Richard Overton form Texas is 112-year-old and credits his long life to 12 cigars and four glasses of whiskey everyday.
While living to be older than a century is rare, it is not uncommon. UN expects there to be 3.2 million centenarians worldwide by 2050, up from 316,600 in 2012.
A website that interviewed 100 people over hundred says that the secret to surviving may not just be a healthy diet.
From a pint of Guinness every day, eating pigs' feet and kicking out the husband are all genuine advice from people who have lived to 100 and beyond.
US senior citizens' advice website, A Place for Mom, searched through newspaper interviews with the world's oldest people to pick out their tips for living for so long.
Among people offering their wisdom was Jeanne Calment, who died in 1997 as the oldest woman ever at the age of 122.
And above her, Leandra Becerra Lumbreras, a Mexican woman who died in 2015 claiming to be 127 years old – though her birth date was never confirmed.
While a quarter of centenarians credit a healthy diet for their long lives, even more of them – 29 per cent – recommend indulging in unhealthy treats like greasy breakfasts and fizzy drinks.

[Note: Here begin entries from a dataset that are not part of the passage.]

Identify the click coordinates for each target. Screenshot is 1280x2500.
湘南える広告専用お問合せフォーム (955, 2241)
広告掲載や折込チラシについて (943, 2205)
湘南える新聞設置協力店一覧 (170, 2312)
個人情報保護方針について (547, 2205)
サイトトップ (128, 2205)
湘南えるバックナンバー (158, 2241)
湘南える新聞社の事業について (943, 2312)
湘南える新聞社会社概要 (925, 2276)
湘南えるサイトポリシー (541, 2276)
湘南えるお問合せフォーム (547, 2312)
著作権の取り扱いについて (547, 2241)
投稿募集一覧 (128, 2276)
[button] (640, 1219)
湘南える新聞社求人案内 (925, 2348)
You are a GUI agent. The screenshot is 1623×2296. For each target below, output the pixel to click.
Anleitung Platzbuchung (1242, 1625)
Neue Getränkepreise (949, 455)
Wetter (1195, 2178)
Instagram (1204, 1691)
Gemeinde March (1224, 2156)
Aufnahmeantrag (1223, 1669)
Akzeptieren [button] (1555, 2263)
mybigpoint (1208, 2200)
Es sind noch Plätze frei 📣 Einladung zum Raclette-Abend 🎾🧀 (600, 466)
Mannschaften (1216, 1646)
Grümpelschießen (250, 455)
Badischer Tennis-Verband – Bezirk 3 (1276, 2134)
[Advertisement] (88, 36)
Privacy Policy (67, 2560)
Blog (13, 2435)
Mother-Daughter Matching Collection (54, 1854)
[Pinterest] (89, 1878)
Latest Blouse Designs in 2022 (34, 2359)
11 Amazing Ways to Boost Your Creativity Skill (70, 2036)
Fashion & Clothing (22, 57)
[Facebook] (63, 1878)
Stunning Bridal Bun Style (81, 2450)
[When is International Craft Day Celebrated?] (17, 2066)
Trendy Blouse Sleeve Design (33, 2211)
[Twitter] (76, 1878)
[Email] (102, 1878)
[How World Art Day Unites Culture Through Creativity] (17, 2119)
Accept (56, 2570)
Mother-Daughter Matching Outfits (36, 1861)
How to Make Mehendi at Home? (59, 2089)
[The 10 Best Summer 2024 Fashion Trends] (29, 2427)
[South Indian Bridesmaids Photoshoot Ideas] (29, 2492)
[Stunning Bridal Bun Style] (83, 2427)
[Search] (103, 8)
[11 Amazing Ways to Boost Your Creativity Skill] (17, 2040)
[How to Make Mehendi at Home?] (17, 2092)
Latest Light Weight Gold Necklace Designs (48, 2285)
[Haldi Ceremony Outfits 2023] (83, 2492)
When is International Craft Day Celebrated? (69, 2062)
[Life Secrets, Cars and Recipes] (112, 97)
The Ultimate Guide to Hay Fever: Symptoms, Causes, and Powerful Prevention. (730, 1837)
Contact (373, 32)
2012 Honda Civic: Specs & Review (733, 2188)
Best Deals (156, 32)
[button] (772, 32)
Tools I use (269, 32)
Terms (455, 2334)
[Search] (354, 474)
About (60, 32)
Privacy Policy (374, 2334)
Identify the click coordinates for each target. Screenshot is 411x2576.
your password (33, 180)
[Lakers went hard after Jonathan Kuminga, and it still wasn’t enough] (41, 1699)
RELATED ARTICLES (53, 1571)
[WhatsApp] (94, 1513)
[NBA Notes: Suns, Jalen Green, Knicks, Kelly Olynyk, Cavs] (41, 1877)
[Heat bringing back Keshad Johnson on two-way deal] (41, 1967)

However, only 21 per cent of them said regular workouts were what kept them ticking over.
The 10 most common tips for ageing gracefully were predictable enough – watch what you eat, stay active and maintain relationships.
However, many of the suggestions were bizarre!
Calment – who was married for 46 years and then lived for another 55 years after her husband died – credited olive oil, wine, cigarettes and chocolate for living so long.
Overton, a World War II veteran who is thought to be the oldest living man in the US, says ice cream also helped increase his lifespan, alongside the cigars and bourbon.
Emma Morano, an Italian woman who lived to 117 before dying last year, said she owed her long life to kicking her husband out and never marrying again and Jeralean Talley, from Michigan, lived to 115 thanks to 'eating plenty of pigs' feet'.